Document segment:
EXHIBIT 10.22
Services Agreement
This Services Agreement (this "Agreement") is made and entered into as of this
_1st day of August 2000, between Cuidao Holding Corp. ("Cuidao"), whose mailing
address is 0000 Xxxxx Xxxxxx Xxxxxxxxx, Xxxxxxx 00000-0000, and Xxxxxxxx X.
Xxxxx ("Consultant"), whose mailing address is 0000 XX 0xx Xxxxxx, #000, Xxxxx,
XX 00000.
Witnesseth:
Whereas, Cuidao desires to engage Consultant as an independent contractor to
perform the hereinafter described design, creation, and compliance requirements
for the company's beer, wine, and spirits portfolio's labeling and advertising.
In doing so, Consultant is to refer any and all sales to company's exclusive
distributor, R & R (Bordeaux) Imports, Inc.
Now, therefore, in consideration of the premises and the mutual covenants and
obligations herein contained, the parties agree as follows:
(a) Fees. In consideration of Consultant performing the Services, Consultant
shall be paid an agreed upon sum job by job.

What the task asks:
Reproduce word for word everything in the services agreement from "EXHIBIT 10.22" down to "and Xxxxxxxx X.".

Source excerpt:

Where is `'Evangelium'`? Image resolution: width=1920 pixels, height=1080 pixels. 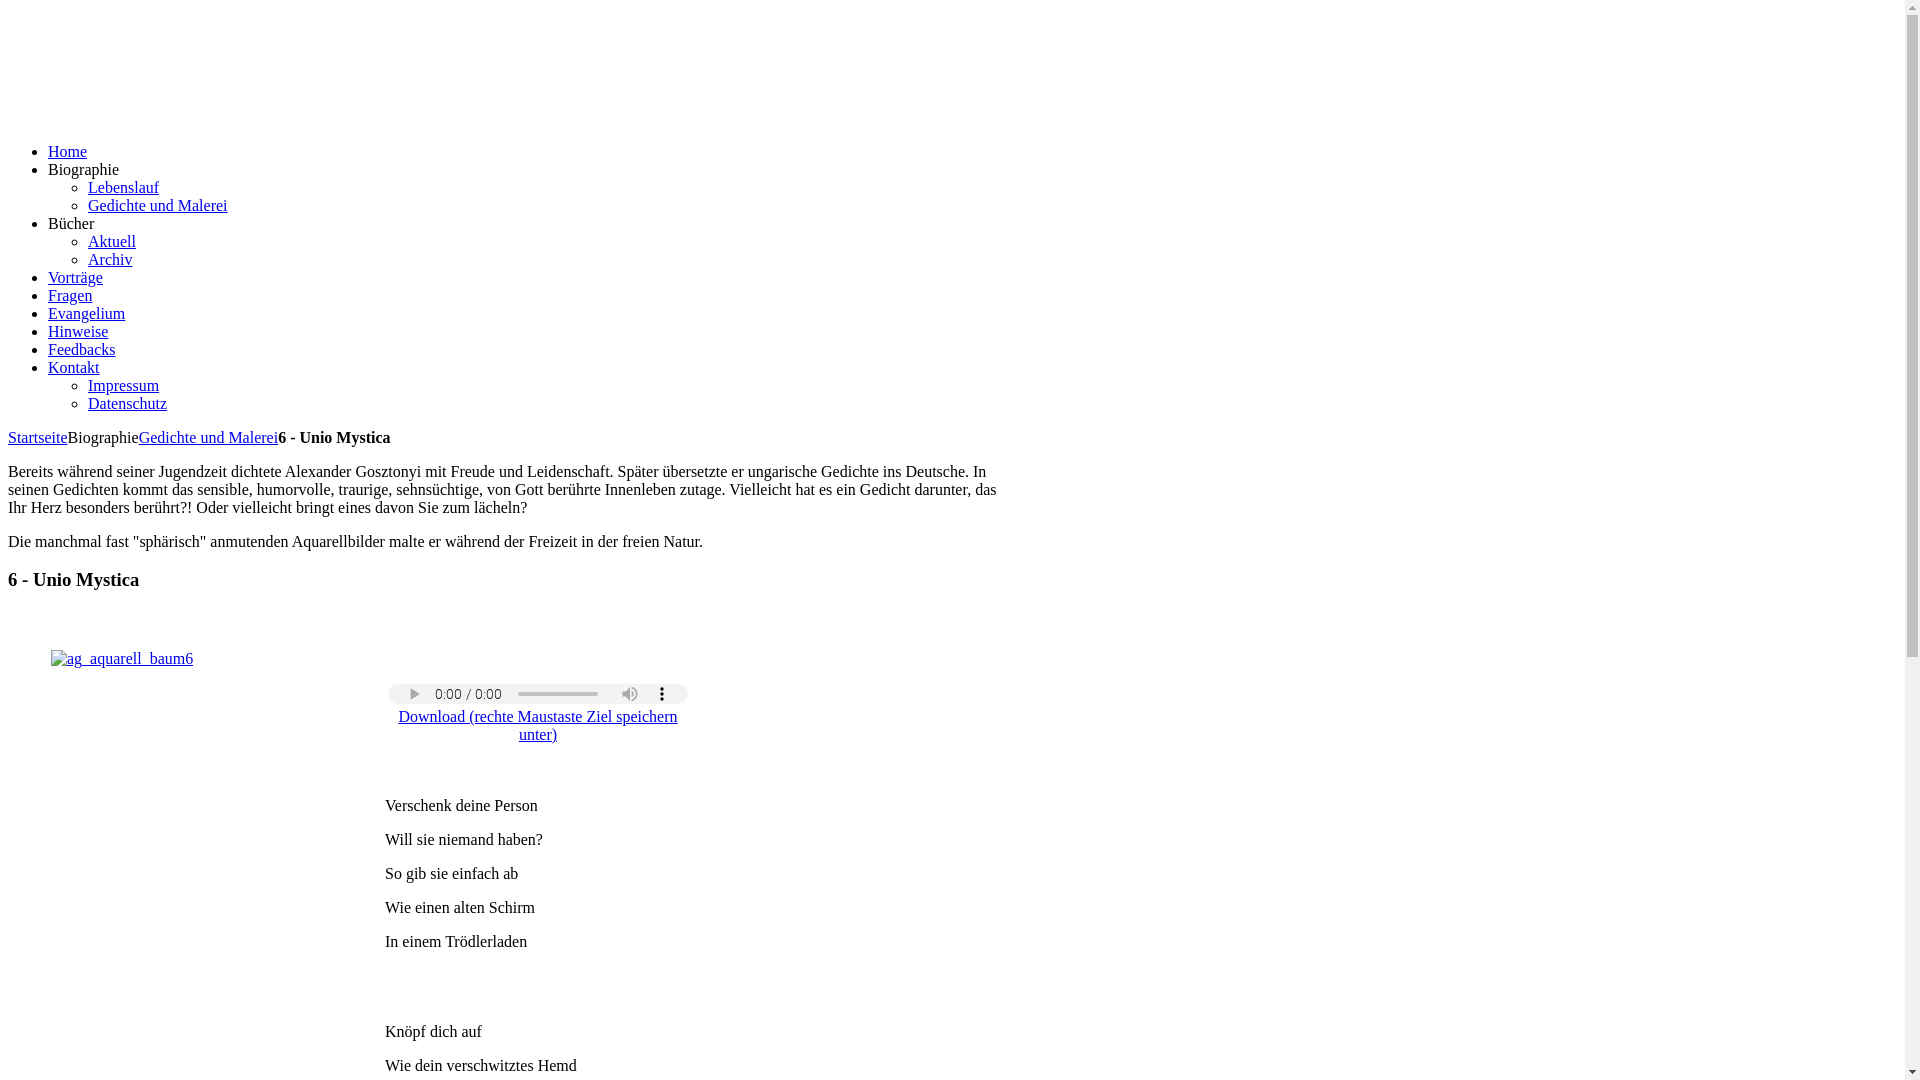 'Evangelium' is located at coordinates (85, 313).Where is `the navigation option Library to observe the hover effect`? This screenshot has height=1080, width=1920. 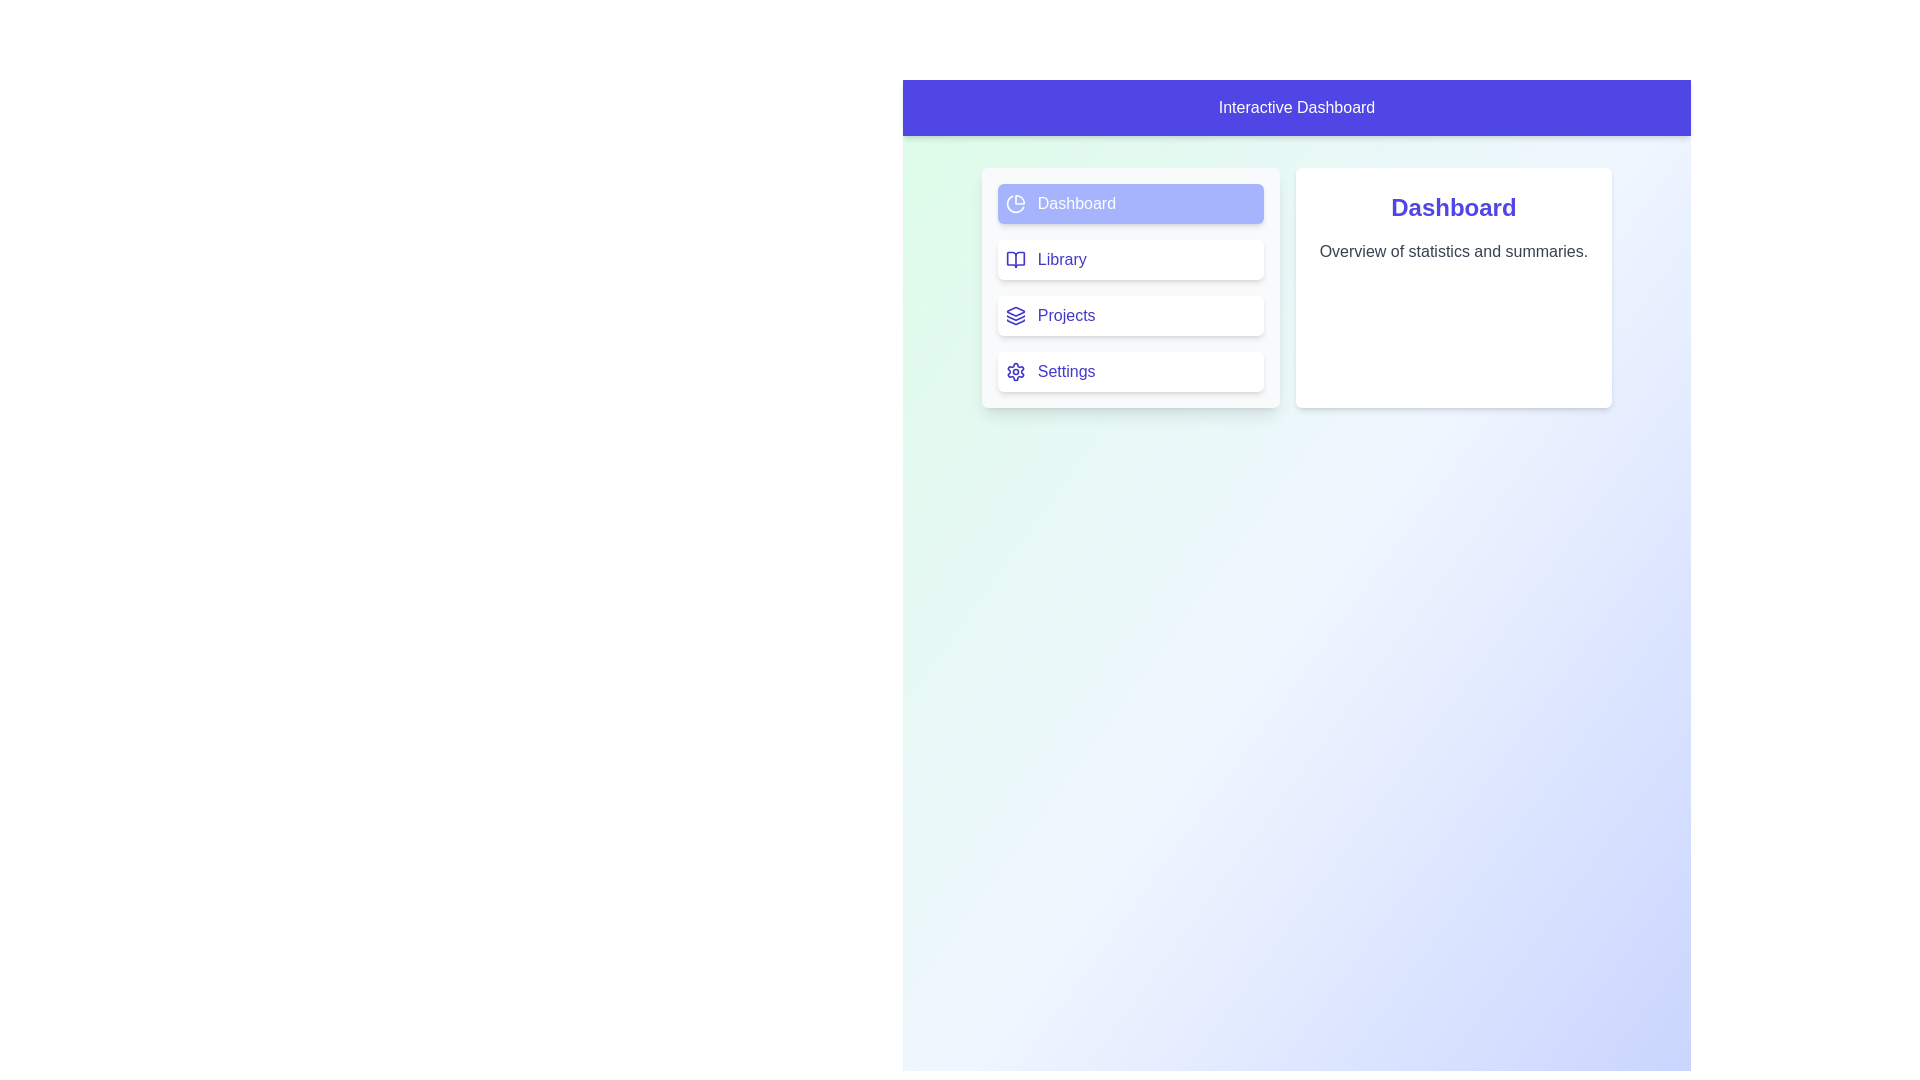
the navigation option Library to observe the hover effect is located at coordinates (1129, 258).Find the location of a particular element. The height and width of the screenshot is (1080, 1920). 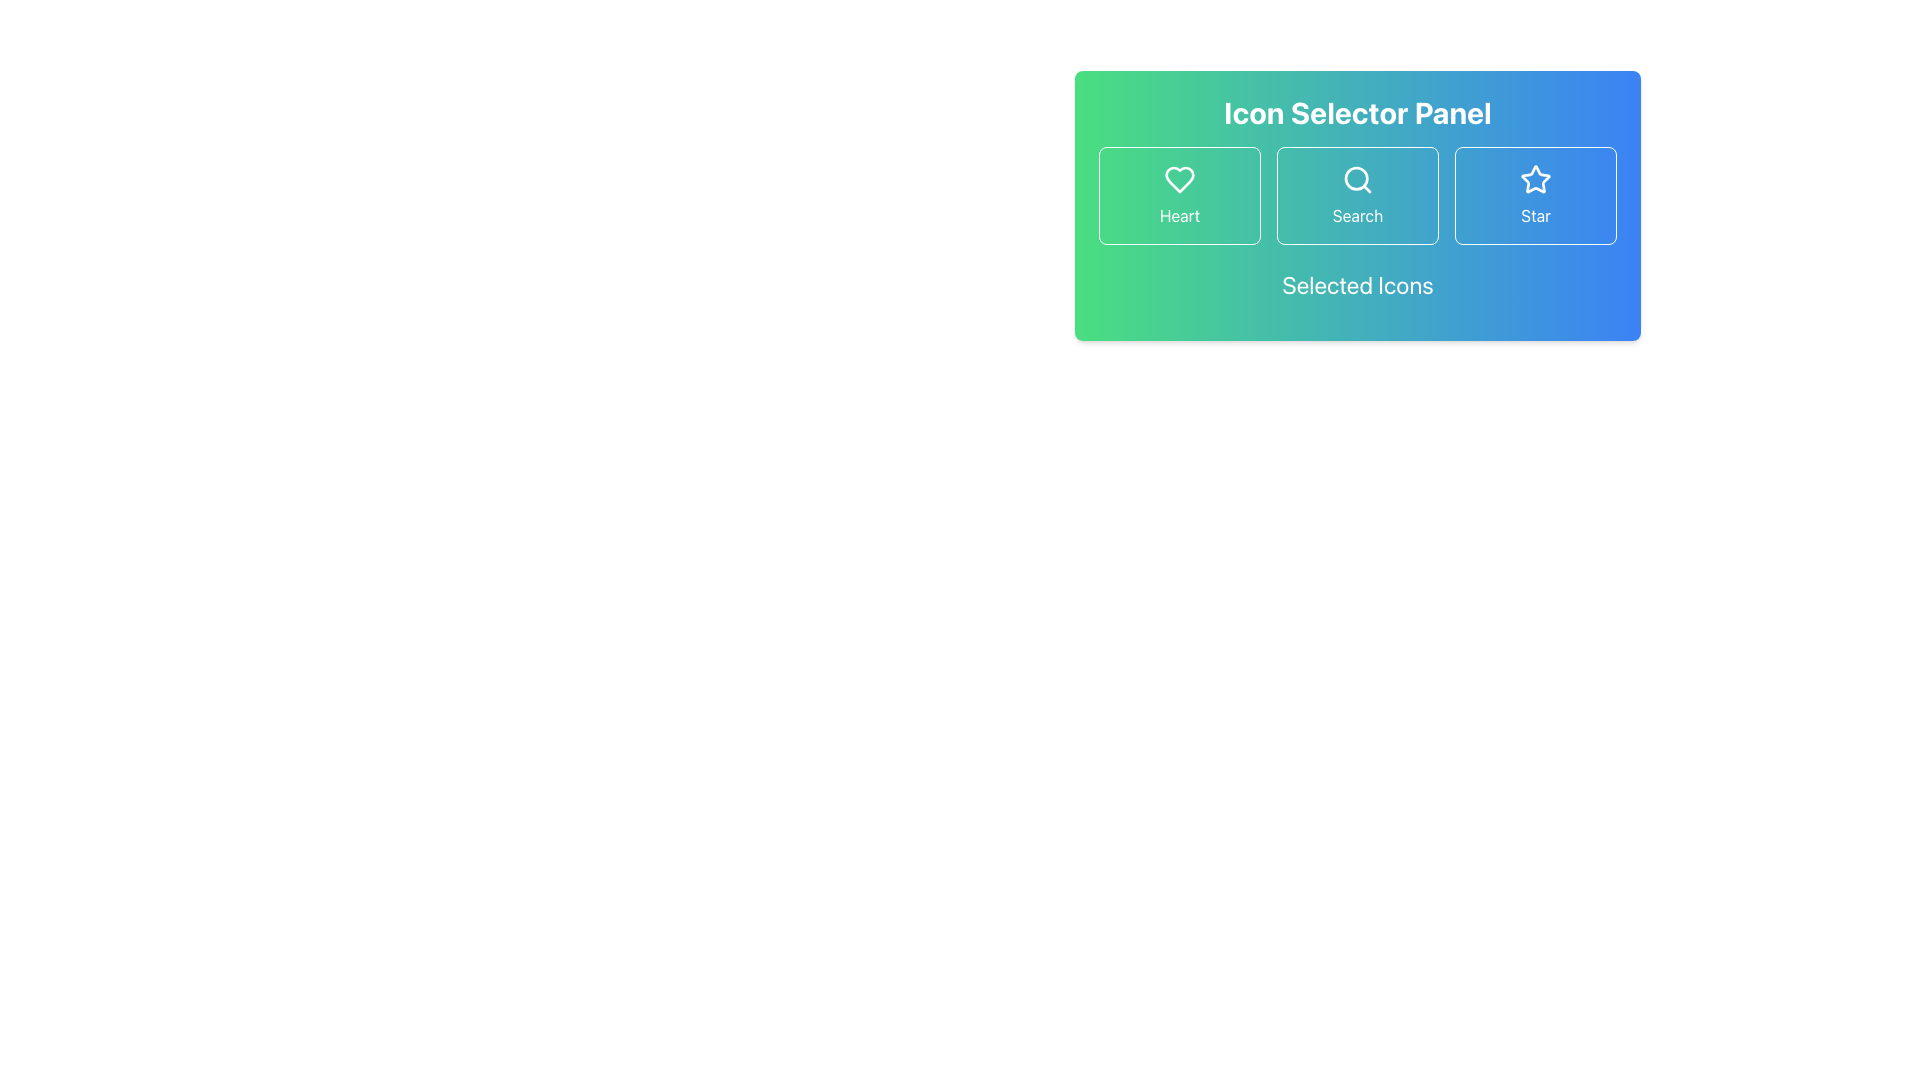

Exercise result:
EXHIBIT 10.22
Services Agreement
This Services Agreement (this "Agreement") is made and entered into as of this
_1st day of August 2000, between Cuidao Holding Corp. ("Cuidao"), whose mailing
address is 0000 Xxxxx Xxxxxx Xxxxxxxxx, Xxxxxxx 00000-0000, and Xxxxxxxx X.